Having a long-term mindset is a competitive advantage in any industry, but especially for those in turmoil. Most companies, including those operating under the incentive systems of private equity firms, don’t operate with a long-term perspective. Rigorous and broad business model experimentation is not a capital-efficient process in the short run, but it is the path to long-term supremacy in any industry undergoing transformation. 

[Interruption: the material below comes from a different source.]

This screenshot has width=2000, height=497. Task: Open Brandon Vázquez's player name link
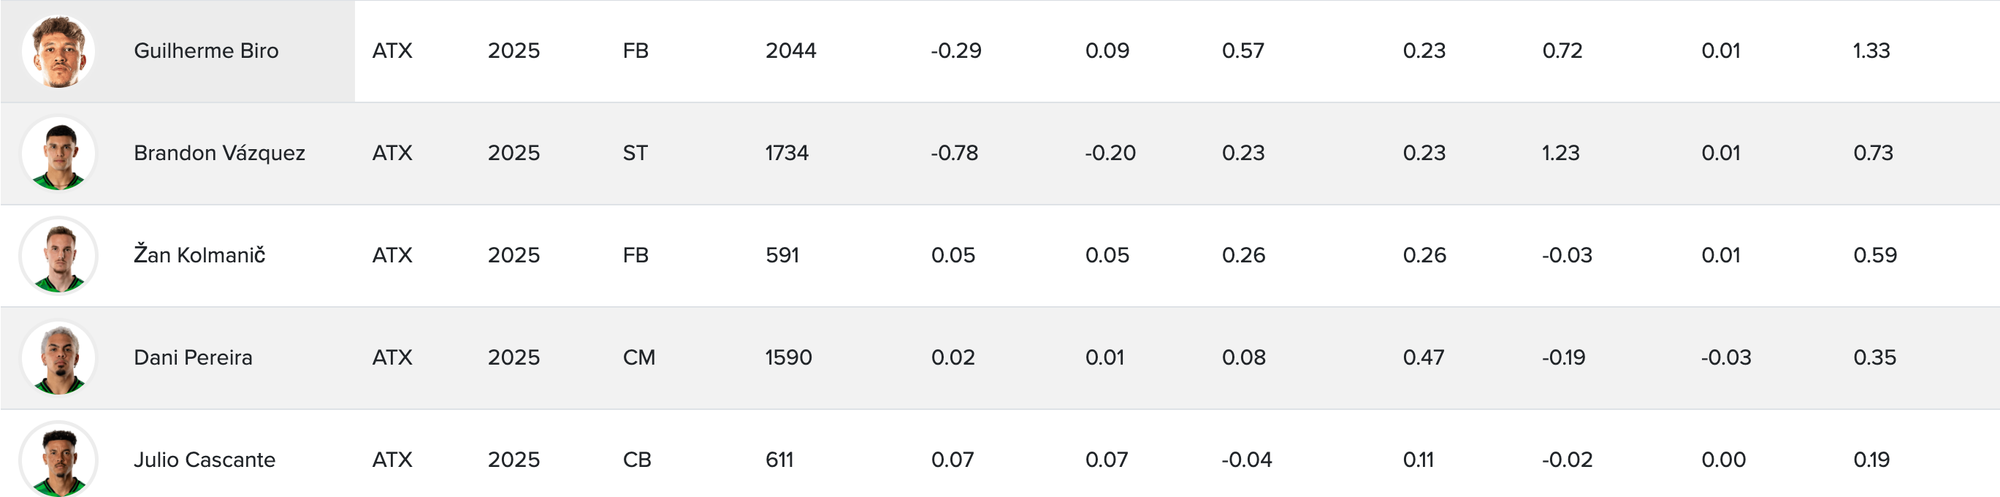pyautogui.click(x=219, y=153)
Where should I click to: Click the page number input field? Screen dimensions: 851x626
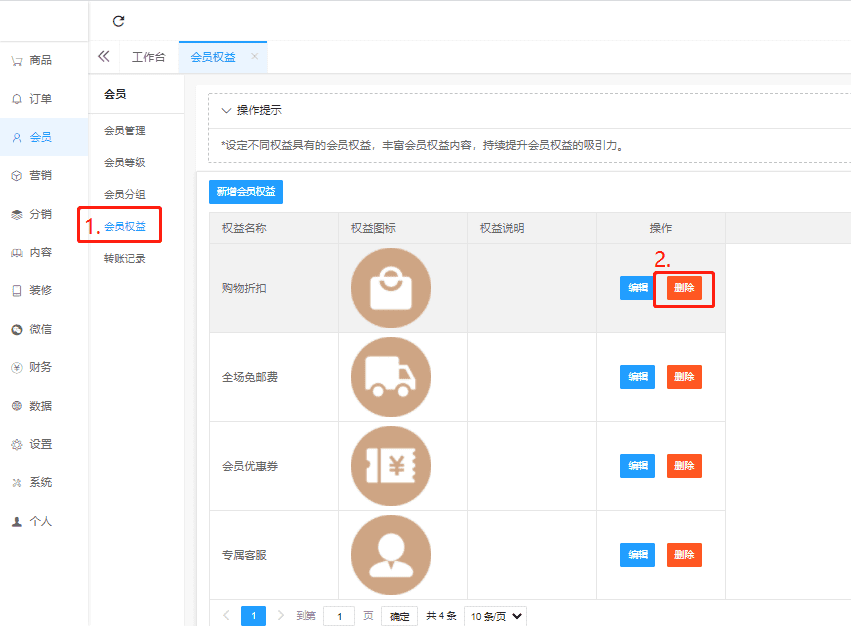click(x=339, y=616)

Firms that are structurally capable of pursuing experimentation, and that can afford some capital inefficiency in this environment, will be more likely to endure and, ultimately, emerge as winners. Incumbent accounting firms can do this — they understand the problems and opportunities better than new entrants — but may not have the governance or incentive systems in place to allow adequate experimentation. Incumbents can win by unlocking and deploying cash for experimentation in the form of unexpected partnerships and acquisitions, and through building new products, services and ventures. At the same time, they should expect new entrants to emerge that have nothing to preserve and everything to win, who can enter the market in a disruptive way, grab a foothold, and move upmarket to displace incumbents that are mired in a focus on short-term efficiency bets. 

Consider the potentially transformative impact of a creative merger between a major accounting firm and a technology company like Intuit: This partnership could unlock access to brand-new customer segments while injecting automation capabilities throughout the organization, likely offering substantially more “pros” than the standard private equity playbook of consolidation and cost-cutting. 

The most profound opportunities for positive change often appear during periods of uncertainty, and the accounting industry’s current landscape is rife with potential for genuine future-proofed transformation. When two roads diverge in a wood, taking the one less traveled can make all the difference. The firms that emerge as winners in the accounting industry are more likely to be the holdouts that remain focused on the long-term.